* **TESTO FORNITO**
* * *
Come si fa a stabilire a chi appartiene il muro di confine? Facciamo il punto.

Proverbio cinese “Purtroppo sono più numerosi gli uomini che costruiscono muri di quelli che costruiscono ponti”.

Ed alla fine i muri sono talmente tanti che si potrebbero perdere le fila su  a chi appartengano.

Mettiamo il caso tipo: un muro di confine, posto lì, a cavallo tra due o più proprietà.

C’è da sistemarlo, da effettuare manutenzione, da attaccargli un palo, da appoggiarci una costruzione, da abbatterlo: ma a chi appartiene? Chi si deve sobbarcare i costi? Chi può utilizzarlo come se fosse proprio?

muro di confine
a chi appartiene il muro di confine? la legge ci dà due presunzioni

In primo luogo, bisogna vedere ove ricada l’opera muraria: se sia ubicata interamente su un solo terreno tra quelli confinanti, ne discende che appartenga al proprietario del fondo, per il principio dell’accessione (“tutto ciò che è costruito su un terreno appartiene al proprietario dello stesso”).

 

Altrimenti… le cose si complicano, ma la legge a disciplina è molto chiara quanto concisa.

 

Innanzitutto, per il muro posto a cavallo tra due fondi opera una presunzione di comunione.

 

Stabilisce, infatti, l’art. 880 cc che “il muro che serve di divisione tra edifici si presume comune fino alla sua sommità e, in caso di altezze ineguali, fino al punto in cui uno degli edifici comincia ad essere più alto. Si presume parimenti comune il muro che serve di divisione tra cortili, giardini e orti o tra recinti nei campi”.

Il muro, pertanto, affinché operi la presunzione di comproprietà, deve essere posizionato su porzioni di suolo comuni ai due proprietari confinanti e sia posto a dividere edifici, cortili, giardini e orti, campi.

 

In presenza di tali presupposti la legge presume la comunione, che può essere vinta con qualsiasi evidenza che dimostri il contrario.

Taluna giurisprudenza attribuisce il vigore di tale norma al caso in cui il muro divida entità omogenee di fondi (cortili da cortili, campi da campi etc) e pertanto non troverebbe applicazione in caso di muro che separi, ad esempio, un edificio da un giardino.

E’ stato, parimenti, osservato che la comunione riguardi l’intero muro, cosicchè i proprietari dei fondi confinanti dovranno essere ritenuti comproprietari dell’intera opera e non già soltanto della metà versante sul proprio terreno.
* * *
* **DATI FORNITI**
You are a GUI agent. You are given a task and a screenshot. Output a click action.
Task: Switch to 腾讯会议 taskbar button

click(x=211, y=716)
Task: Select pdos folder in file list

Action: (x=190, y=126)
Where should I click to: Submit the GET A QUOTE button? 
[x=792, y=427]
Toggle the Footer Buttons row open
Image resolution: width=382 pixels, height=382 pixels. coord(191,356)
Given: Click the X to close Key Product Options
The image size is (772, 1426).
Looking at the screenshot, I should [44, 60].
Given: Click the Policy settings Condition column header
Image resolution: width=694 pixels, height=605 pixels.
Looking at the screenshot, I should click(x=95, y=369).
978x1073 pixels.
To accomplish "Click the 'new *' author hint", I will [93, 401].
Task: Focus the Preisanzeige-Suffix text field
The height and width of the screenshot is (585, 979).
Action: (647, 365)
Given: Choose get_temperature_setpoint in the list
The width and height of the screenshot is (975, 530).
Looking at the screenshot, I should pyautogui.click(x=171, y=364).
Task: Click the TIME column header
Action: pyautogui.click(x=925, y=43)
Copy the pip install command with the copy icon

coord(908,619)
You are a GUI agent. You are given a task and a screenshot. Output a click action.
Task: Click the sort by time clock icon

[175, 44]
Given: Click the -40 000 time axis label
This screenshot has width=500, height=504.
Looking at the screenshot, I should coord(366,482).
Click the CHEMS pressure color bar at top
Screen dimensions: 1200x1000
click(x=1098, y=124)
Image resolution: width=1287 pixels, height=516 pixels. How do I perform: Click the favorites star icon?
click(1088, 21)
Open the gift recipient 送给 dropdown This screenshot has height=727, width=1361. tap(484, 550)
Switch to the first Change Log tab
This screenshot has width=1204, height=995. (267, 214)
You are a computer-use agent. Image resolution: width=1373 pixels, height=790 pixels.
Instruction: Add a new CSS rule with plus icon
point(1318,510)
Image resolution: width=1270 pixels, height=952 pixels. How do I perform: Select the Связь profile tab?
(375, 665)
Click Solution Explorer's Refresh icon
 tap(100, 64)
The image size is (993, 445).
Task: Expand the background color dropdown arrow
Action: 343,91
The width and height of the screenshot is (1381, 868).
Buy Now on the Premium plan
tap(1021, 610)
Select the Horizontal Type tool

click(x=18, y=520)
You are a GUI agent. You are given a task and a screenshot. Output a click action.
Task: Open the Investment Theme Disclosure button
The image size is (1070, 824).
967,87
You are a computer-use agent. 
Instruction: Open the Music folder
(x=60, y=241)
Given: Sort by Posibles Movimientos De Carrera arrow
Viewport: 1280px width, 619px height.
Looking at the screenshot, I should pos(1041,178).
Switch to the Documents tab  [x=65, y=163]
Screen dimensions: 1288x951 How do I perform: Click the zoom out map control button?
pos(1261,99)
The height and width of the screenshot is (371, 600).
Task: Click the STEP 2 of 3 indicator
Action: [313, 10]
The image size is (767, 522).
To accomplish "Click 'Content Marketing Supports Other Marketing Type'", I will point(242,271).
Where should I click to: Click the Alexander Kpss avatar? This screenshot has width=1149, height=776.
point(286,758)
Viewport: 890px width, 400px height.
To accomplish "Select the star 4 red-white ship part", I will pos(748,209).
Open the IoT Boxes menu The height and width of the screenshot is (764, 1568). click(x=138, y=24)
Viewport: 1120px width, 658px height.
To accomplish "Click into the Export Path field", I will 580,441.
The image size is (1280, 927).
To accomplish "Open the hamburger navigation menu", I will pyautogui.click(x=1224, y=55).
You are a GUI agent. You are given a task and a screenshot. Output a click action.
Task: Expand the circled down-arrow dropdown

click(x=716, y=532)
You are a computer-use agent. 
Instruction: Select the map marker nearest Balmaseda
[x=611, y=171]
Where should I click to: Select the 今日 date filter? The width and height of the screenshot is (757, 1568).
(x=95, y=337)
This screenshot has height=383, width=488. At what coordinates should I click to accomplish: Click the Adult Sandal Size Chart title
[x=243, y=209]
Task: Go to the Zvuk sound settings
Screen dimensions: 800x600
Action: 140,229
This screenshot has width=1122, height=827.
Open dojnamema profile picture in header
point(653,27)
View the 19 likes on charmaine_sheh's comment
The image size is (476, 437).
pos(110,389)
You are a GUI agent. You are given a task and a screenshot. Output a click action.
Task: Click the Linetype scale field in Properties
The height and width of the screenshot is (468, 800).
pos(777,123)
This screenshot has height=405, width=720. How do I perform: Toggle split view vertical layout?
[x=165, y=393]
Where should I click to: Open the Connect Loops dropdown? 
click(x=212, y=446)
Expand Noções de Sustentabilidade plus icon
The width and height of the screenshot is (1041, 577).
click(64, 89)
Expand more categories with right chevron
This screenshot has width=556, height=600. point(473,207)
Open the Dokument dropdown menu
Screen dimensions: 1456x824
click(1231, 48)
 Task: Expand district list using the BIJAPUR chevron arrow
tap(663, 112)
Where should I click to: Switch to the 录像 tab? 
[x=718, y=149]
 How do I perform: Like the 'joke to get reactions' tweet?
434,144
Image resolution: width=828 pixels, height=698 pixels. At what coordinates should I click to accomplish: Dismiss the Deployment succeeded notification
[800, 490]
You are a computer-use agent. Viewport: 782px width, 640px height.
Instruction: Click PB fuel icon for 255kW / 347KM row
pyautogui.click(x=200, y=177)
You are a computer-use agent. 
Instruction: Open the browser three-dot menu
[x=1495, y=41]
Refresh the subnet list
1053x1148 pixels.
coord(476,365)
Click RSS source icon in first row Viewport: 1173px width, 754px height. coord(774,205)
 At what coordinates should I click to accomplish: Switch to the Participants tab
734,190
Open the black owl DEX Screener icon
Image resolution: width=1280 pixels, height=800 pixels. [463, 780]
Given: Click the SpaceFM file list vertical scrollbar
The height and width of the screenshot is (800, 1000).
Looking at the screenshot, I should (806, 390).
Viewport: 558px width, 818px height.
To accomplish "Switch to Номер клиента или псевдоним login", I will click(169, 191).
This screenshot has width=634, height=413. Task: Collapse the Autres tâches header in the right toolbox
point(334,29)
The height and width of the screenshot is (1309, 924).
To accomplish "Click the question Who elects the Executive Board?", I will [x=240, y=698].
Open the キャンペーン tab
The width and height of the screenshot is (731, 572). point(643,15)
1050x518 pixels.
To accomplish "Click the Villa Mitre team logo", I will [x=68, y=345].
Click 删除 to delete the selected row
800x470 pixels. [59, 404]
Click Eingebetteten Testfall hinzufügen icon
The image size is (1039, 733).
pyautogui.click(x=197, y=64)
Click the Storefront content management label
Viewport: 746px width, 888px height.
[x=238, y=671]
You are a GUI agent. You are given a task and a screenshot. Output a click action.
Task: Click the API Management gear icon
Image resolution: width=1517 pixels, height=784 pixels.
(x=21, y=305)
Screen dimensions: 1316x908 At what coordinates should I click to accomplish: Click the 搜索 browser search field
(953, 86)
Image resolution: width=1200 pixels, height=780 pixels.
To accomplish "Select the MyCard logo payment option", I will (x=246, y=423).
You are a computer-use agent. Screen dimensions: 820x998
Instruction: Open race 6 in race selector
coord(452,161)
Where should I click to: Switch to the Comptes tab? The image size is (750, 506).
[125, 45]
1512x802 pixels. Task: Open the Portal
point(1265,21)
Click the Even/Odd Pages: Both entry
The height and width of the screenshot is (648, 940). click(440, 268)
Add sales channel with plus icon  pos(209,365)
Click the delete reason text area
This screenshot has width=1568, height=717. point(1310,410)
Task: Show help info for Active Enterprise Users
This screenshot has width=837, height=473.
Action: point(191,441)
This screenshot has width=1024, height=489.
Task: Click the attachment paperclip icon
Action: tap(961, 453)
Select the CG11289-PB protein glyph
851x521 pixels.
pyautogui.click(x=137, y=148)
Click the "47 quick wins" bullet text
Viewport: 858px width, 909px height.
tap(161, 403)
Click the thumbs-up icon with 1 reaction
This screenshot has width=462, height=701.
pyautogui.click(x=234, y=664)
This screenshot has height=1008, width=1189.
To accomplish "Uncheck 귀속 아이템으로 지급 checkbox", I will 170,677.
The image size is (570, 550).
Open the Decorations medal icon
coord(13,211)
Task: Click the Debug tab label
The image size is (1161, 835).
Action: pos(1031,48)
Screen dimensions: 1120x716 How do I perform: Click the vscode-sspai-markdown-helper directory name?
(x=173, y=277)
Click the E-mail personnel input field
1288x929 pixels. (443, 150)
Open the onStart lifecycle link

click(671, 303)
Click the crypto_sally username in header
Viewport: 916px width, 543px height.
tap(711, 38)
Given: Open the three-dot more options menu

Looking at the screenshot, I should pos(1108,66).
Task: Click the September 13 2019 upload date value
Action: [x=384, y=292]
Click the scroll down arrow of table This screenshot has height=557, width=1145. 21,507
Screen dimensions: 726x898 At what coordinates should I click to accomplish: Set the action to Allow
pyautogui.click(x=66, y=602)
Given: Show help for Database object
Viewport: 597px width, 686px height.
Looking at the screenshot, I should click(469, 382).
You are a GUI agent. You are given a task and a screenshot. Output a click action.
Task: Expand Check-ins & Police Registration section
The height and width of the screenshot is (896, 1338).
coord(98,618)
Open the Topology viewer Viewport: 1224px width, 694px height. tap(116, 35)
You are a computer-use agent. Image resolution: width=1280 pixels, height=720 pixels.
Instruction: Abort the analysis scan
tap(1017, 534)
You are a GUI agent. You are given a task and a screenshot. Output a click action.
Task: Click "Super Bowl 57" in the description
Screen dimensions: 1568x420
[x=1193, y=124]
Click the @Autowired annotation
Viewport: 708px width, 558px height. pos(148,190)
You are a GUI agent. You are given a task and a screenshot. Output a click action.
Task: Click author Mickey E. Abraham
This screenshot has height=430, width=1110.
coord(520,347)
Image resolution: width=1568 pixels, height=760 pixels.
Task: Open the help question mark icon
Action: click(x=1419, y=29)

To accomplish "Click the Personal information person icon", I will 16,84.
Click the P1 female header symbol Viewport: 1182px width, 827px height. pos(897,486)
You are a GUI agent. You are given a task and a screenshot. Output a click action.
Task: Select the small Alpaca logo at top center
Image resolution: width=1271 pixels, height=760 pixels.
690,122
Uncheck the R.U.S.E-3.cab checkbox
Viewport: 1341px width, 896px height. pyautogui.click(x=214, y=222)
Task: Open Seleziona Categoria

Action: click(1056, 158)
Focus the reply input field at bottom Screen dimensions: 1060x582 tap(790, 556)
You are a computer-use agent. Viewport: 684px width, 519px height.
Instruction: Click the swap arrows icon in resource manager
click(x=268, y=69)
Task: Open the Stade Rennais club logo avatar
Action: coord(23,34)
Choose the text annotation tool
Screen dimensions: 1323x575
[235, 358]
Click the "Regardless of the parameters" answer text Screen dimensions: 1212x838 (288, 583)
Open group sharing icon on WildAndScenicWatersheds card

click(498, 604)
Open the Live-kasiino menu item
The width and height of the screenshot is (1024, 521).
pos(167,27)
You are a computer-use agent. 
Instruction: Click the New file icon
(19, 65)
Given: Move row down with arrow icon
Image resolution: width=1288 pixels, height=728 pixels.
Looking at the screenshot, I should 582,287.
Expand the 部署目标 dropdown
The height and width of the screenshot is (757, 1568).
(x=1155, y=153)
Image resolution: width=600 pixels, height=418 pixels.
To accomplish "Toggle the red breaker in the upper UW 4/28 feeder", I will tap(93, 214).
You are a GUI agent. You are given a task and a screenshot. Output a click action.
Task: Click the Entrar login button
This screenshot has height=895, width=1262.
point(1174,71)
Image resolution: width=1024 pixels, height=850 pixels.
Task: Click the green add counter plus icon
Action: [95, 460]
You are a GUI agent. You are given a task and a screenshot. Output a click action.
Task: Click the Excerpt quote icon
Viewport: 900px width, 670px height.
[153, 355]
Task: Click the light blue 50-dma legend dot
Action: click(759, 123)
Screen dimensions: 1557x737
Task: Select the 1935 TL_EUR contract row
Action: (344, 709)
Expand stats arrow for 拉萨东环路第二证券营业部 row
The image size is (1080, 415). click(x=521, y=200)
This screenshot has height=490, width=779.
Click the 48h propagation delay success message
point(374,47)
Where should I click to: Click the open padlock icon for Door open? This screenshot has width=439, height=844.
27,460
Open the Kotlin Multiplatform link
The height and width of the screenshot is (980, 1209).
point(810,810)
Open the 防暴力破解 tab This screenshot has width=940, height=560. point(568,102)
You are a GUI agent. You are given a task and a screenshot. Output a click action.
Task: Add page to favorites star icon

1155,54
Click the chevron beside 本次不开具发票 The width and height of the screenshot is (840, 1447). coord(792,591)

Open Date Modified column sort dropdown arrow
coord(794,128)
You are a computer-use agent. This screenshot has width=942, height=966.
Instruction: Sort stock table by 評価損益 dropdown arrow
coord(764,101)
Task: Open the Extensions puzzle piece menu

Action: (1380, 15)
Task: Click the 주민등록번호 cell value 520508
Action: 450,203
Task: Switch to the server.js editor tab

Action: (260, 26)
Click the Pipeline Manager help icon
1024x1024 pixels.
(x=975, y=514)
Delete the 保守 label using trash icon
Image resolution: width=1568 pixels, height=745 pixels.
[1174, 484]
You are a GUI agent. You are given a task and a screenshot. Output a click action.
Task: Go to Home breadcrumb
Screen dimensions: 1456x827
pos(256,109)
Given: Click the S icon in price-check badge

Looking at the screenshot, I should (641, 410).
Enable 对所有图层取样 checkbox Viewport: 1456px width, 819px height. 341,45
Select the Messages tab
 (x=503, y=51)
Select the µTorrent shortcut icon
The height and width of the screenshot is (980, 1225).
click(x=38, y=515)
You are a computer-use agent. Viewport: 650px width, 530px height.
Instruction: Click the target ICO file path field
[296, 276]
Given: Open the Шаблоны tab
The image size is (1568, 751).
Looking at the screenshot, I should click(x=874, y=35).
* * *
* **COMPITO 1**
Secondo il testo sul muro di confine, quale articolo del codice civile stabilisce la presunzione di comunione del muro divisorio?
* **COMPITO 2**
Indica se ciascuna delle seguenti affermazioni concorda con il testo sul muro di confine, rispondendo sì o no e citando le parole decisive del testo. (a) Se il muro sorge interamente su uno solo dei terreni confinanti, appartiene al proprietario di quel fondo. (b) La presunzione di comunione non può essere vinta da alcuna prova contraria. (c) I proprietari confinanti sono comproprietari soltanto della metà del muro che si trova sul proprio terreno.
* **COMPITO 3**
Prosegui il testo sul muro di confine a partire dall’ultima frase riportata.

* **RISPOSTA 1**
L’art. 880 cc.

* **RISPOSTA 2**
(a) Sì: "se sia ubicata interamente su un solo terreno tra quelli confinanti, ne discende che appartenga al proprietario del fondo".
(b) No: "può essere vinta con qualsiasi evidenza che dimostri il contrario".
(c) No: "i proprietari dei fondi confinanti dovranno essere ritenuti comproprietari dell’intera opera e non già soltanto della metà versante sul proprio terreno".

* **RISPOSTA 3**
La presunzione richiamata è destinata ad essere vinta nel caso siano presenti elementi volti ad attribuire la proprietà esclusiva del muro ad uno solo dei confinanti.
L’art. 881 cc, infatti, stabilisce che “Si presume che il muro divisorio tra i campi, cortili, giardini od orti appartenga al proprietario del fondo verso il quale esiste il piovente e in ragione del piovente medesimo”.

In buona sostanza, se vi sono opere – come i pioventi – inclinati in modo tale da far defluire la pioggia verso uno dei fondi confinanti, si presume che il muro appartenga a quest’ultimo, essendo, infatti, vietato a chi esegua delle opere edilizie di comportare lo stillicidio delle acque su immobili altrui.

proprietà muro di confine

La norma continua e prevede che “Se esistono sporti, come cornicioni, mensole e simili, o vani che si addentrano oltre la metà della grossezza del muro, e gli uni e gli altri risultano costruiti col muro stesso, si presume che questo spetti al proprietario dalla cui parte gli sporti o i vani si presentano, anche se vi sia soltanto qualcuno di tali segni”.

In questo caso tali elementi sono sintomatici del fatto che chi li abbia posizionati debba per forza essere l’unico proprietario del muro, avendo operato come se lo stesso fosse di sua esclusiva titolarità.

Due annotazioni: l’elenco degli elementi architettonici indicati è tassativo, e pertanto non potranno essere invocati a rilevare la proprietà esclusiva del muro opere edilizie diverse.

In secondo luogo la norma impone che se vi siano sporti e vani in entrambi i lati del muro, criterio dirimente per attribuirne la titolarità sarà su tutti la direzione dell’eventuale piovente.

Una volta attribuita la proprietà del muro sarà possibile risalire su quale confinante incomba eseguire le opere di manutenzione.

Se esso sia in comunione, le riparazioni e le ricostruzioni necessarie “sono a carico di tutti quelli che ne hanno diritto e in proporzione del diritto di ciascuno, salvo che la spesa sia stata cagionata dal fatto di uno dei partecipanti”.

La legge, comunque, dà la facoltà al comproprietario che non voglia eseguire le opere manutentive di rinunciare alla propria quota di titolarità di tale bene “purchè il muro comune non sostenga un edificio di sua spettanza” (art. 882 cc)

La dottrina ha precisato come non sia possibile una rinuncia parziale, ossia limitata alla sola porzione ammalorata.

Dalla rinuncia deriverà un accrescimento della quota di proprietà degli altri partecipanti.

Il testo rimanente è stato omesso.